お母さんはキラキラとした笑顔で話す。今の私はさっきお母さんが私を見た時のような眩しい目をしているに違いない。

「お父さんとも高校で出会ったんでしょ?」

「そうそう。同じクラスで、元々お互いちょっと気になってたんだけどね、文化祭で同じ係することになって、それで・・・あー青春だなぁ。」

「それから今でも一緒にいるってすごいね。」

「まぁ、何回も別れたりくっついたりしたし、今でも喧嘩ばっかりしてるけど、一緒にいるべき人なんだろうね。」

「そっか。」

重みのあるその言葉に素直にすごいな、と思う。きっと私には想像できないような色々なことがあって、たくさんのことを感じてきたんだろうな。

「爽乃も、大学で彼氏出来るといいね。高校は女子校だったしさ。」

お母さんにさらりと言われて焦った。

「む、無理だよ。私は。」

洗濯物を入れたカゴを持ってリビングに向かった。



『彼氏』という言葉を聞いてカヤくんの顔が浮かんでしまい焦ってかき消し、どうしようもなく後ろめたい気持ちになる。どうかしてる。いくら男子との交流がないからって。

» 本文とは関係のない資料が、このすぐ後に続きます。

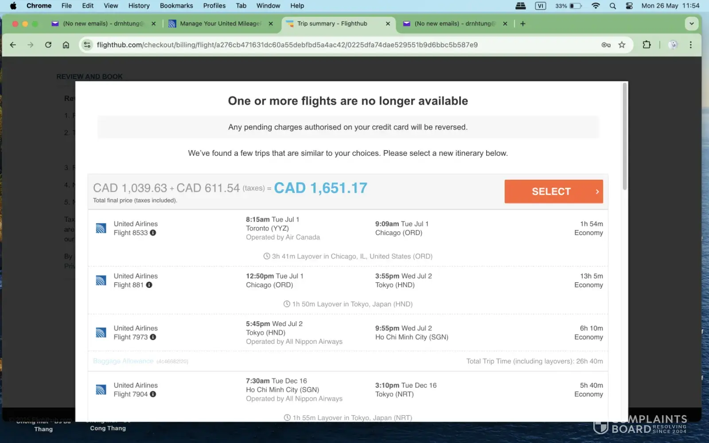
Task: Open the Bookmarks menu
Action: (x=176, y=6)
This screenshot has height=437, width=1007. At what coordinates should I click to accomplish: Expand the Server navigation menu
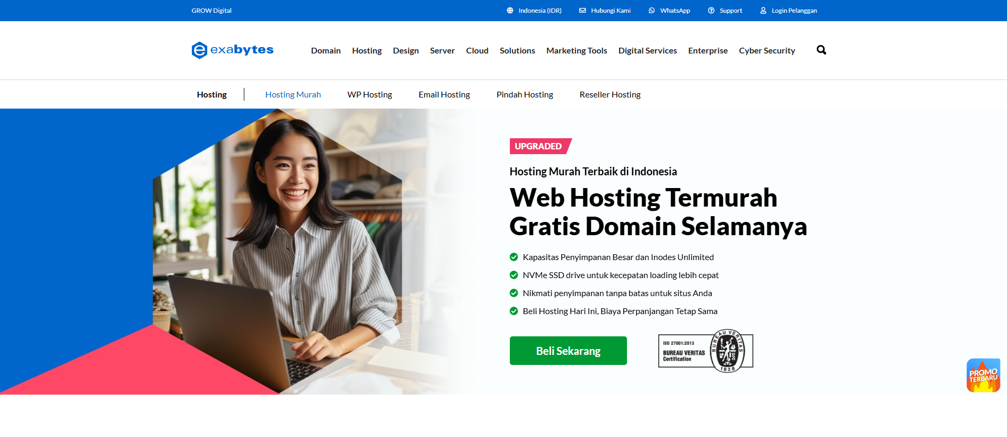[x=443, y=50]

昨日、一緒に思い出作りをしようと言われて驚いた。彼がどういうつもりでそんなことを言ったのかわからない。でもとても嬉しかったことは確かだ。

なんだか彼と出会ってから心の奥をずっとくすぐられているように落ち着かない。明日の約束のことばかり考えてしまい、土曜日に幼馴染みの杏ちゃんと遊ぶことさえ忘れかけていた。

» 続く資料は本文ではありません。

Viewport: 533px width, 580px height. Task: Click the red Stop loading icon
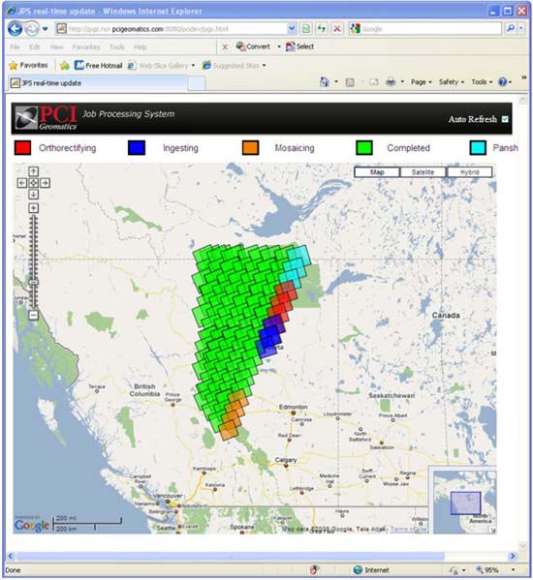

今日は私から連絡してみようかな・・・と思ったけれど、3日連続で会ったり電話で話したりしたのに───会ったのは偶然だけれど───また連絡するのもあれかな、と思って辞めることにした。『明日会うんだし・・・。』と言い聞かせるように心の中で唱える自分に恥ずかしくなり、慌てて洗濯物に手を伸ばした。